# lionel 450 signal bridge actuator?



## Don Trinko (Oct 23, 2012)

What on the train touches the actuator? I'm looking at pictures but I can not see enough detail to see what actually touches it. Thanks; Don


----------



## gunrunnerjohn (Nov 10, 2010)

The 450 as originally shipped uses two 153C contactors to trigger the signals.


----------



## BigAl56 (Dec 14, 2011)

The 450 is activated by weight. It fits under the track tie and the weight of the train presses down on it. You can adjust its sensitivity by turning the screw on the end.

It works so-so. You are better off using a relay and an insulated track to activate your accessory.


----------



## Don Trinko (Oct 23, 2012)

Do you have to have the track loose so it can move some? Don


----------



## BigAl56 (Dec 14, 2011)

Yes, you need to have movement in the track. I think Lionel recommends 3 loose tracks. The track the control rests under and the tracks to either side. The way to set it up is to rest one of your lighter, (but not the lightest), cars over the control and adjust the screw until the accessory activates and then deactivates when you lift the car off. One of our members should be able to post a link to the setup instructions.


----------



## Don Trinko (Oct 23, 2012)

Thanks; i do not have one yet but i am bidding on ebay for one.

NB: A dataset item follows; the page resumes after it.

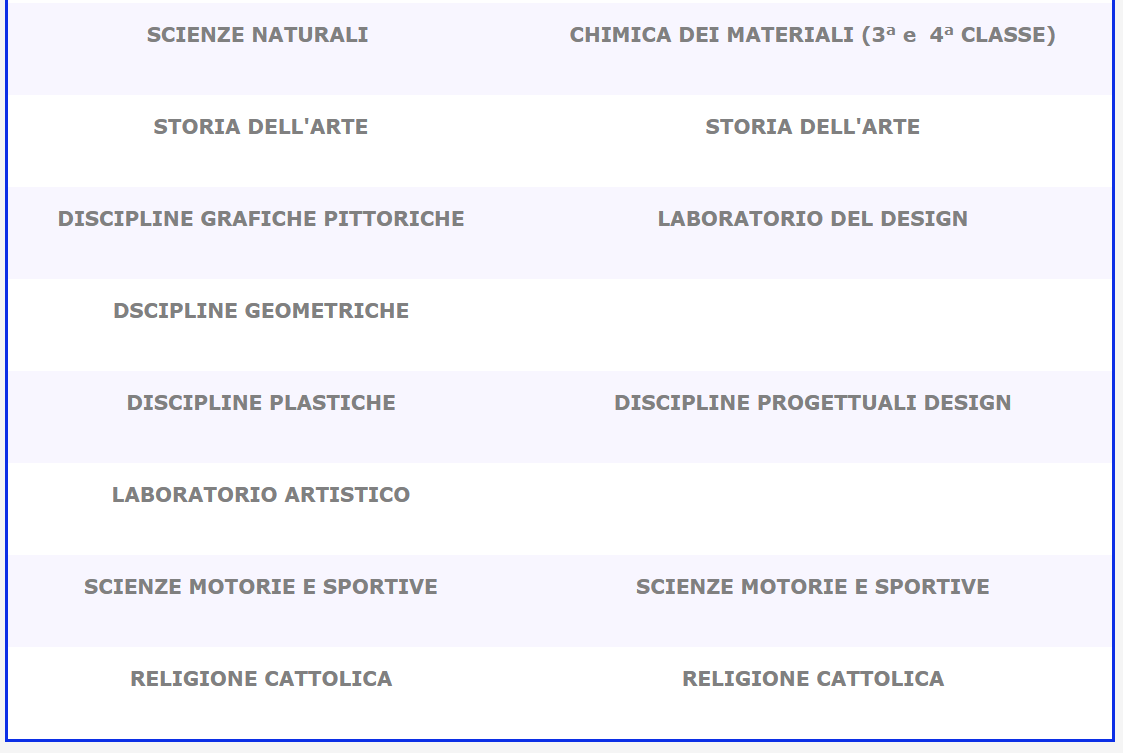Viewport: 1123px width, 753px height.
Task: Click LABORATORIO ARTISTICO label
Action: [x=261, y=495]
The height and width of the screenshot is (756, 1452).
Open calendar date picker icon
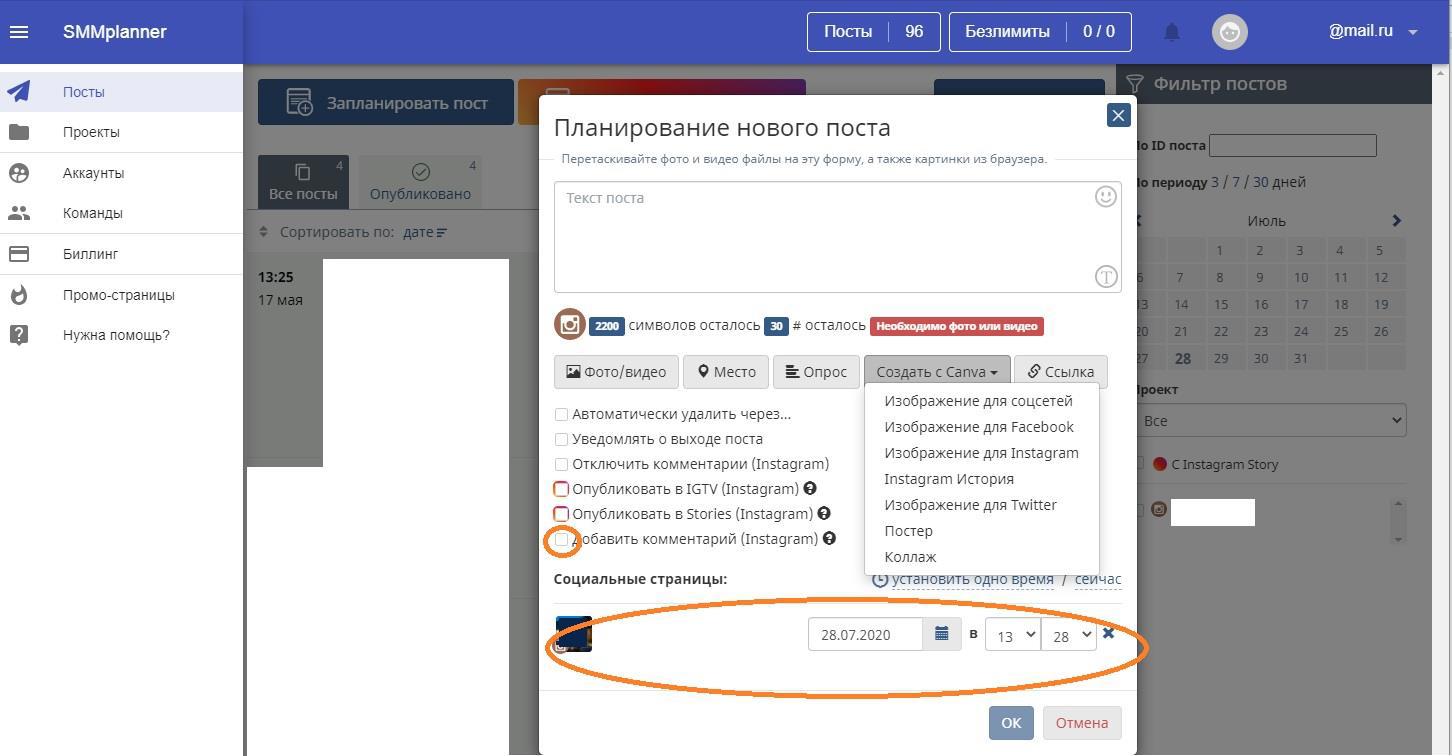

Don


----------



## gunrunnerjohn (Nov 10, 2010)

I'd use something like the Lionel 153IR to activate it, they're bulletproof.


----------



## Texas Pete (Sep 28, 2011)

The insulated rail method is pretty bulletproof also, and lots cheaper, especially if you're using tubular track.

http://www.thortrains.net/maracc9.html

Pete


----------



## Don Trinko (Oct 23, 2012)

Thanks. The insulated rail idea is interesting. Don


----------



## gunrunnerjohn (Nov 10, 2010)

Well, the insulated track has is not an ideal solution for the 450, since you want to power lights both when a train is on the track and when it's not. What you really need is a SPDT switch to properly drive the signal.


----------



## Texas Pete (Sep 28, 2011)

gunrunnerjohn said:


> Well, the insulated track has is not an ideal solution for the 450, since you want to power lights both when a train is on the track and when it's not. What you really need is a SPDT switch to properly drive the signal.


Absolutely right. These illustrations from a toy train magazine show a simple relay circuit that does the trick.

Pete











*RatShack parts numbers:*











The one I made:


----------



## gunrunnerjohn (Nov 10, 2010)

Thanks Pete, that's just the ticket.


----------